The NWT is open to leisure travel. See information on COVID-19 travel guidelines
Don’t let its history as a peaceful fishing village fool you. Aklavik has always been a hub of the Western Arctic. Gwich'in and Inuvialuit traditionally gathered here to trade, and this community of some 600 people is still a diverse town. It’s home to Inuvialuit, Metis, Gwich'in and non-Indigenous cultures.
Close to the Richardson Mountains, Aklavik, which means “Barrenground Grizzly Place,” rests on the western flank of the Mackenzie Delta, just 1.6 degrees above the Arctic Circle. For much of the 20th century, this was a major centre of the Arctic. It was home to 1,600 people and featured two hospitals, schools, a bakery, churches, trading posts, a sawmill and a theatre.
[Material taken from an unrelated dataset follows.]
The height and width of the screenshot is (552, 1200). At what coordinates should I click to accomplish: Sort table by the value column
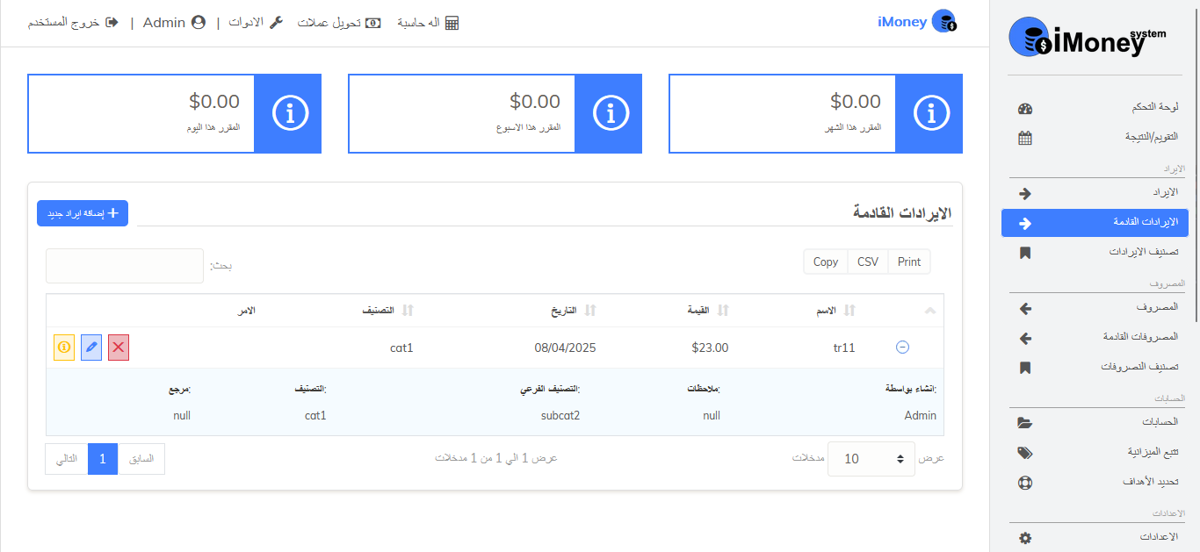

Unfortunately, Aklavik was prone to flooding and NWT administrators recommended moving all residents and businesses in 1958 to a new modern northern town, dubbed Inuvik. But many locals refused to leave their ancestral land, earning the town’s motto, “Never say die.”
Visitors to Aklavik can take part in the Trapper’s Rendezvous over Easter weekend, or check out some history with a visit to the grave of the Mad Trapper himself.
Aklavik can be reached all year by air, or via the winter road from Inuvik.